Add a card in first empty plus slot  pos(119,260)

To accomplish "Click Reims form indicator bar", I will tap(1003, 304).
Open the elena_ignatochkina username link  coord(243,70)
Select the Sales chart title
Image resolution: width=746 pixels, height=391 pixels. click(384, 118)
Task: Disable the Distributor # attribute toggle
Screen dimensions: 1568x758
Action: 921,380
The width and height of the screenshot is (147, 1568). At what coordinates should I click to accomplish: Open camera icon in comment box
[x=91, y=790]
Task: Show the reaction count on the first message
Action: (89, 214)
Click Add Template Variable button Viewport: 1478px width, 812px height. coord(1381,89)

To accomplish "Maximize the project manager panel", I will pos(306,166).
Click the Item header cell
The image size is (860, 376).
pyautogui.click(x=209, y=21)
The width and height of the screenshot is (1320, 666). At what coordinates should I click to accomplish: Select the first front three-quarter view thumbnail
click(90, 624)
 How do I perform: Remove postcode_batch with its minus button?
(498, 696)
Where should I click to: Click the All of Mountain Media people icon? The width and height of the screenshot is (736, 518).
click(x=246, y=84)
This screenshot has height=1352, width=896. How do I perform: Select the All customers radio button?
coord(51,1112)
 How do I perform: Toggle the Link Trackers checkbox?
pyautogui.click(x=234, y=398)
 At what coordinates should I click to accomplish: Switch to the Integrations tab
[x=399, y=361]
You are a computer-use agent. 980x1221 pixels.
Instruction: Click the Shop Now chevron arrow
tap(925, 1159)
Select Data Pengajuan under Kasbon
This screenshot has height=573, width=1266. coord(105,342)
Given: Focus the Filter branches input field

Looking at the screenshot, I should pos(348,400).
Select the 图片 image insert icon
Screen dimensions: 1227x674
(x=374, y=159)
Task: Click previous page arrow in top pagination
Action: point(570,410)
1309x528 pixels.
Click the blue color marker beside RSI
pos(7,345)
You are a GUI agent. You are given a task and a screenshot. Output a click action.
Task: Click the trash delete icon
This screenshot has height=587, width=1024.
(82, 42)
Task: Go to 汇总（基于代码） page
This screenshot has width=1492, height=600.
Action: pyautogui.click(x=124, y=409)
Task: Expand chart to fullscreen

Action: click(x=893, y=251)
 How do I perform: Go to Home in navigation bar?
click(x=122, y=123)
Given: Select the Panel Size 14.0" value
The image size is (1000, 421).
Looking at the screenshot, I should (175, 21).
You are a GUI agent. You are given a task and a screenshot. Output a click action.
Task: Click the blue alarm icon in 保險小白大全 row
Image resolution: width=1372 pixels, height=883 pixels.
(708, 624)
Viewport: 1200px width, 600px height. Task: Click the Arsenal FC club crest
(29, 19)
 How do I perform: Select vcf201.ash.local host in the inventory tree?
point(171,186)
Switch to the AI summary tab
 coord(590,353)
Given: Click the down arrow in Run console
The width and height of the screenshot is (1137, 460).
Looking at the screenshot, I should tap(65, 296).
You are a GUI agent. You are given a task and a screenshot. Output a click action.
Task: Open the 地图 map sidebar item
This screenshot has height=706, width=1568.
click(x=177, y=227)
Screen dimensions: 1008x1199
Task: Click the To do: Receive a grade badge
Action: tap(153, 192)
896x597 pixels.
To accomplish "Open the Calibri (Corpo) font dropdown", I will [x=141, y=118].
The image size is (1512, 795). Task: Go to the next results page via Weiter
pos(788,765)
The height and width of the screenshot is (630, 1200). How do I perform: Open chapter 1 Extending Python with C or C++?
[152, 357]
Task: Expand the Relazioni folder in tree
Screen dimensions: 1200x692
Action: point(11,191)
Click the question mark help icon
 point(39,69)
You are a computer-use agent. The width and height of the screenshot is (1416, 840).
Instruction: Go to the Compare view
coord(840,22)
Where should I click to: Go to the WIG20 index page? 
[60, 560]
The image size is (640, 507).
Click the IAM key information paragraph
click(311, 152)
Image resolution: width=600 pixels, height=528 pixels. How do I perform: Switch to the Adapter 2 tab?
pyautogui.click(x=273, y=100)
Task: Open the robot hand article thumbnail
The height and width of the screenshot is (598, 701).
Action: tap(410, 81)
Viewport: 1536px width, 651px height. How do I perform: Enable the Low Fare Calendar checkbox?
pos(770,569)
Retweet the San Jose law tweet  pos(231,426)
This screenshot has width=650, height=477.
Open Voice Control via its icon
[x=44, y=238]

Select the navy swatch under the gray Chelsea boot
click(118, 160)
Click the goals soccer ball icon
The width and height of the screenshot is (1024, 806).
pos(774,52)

### Problem:
Find the lines above that hold "computer", then copy each of them.

### Exercise result:
You are a computer-use agent. 980x1221 pixels.
You are a computer-use agent. The width and height of the screenshot is (1416, 840).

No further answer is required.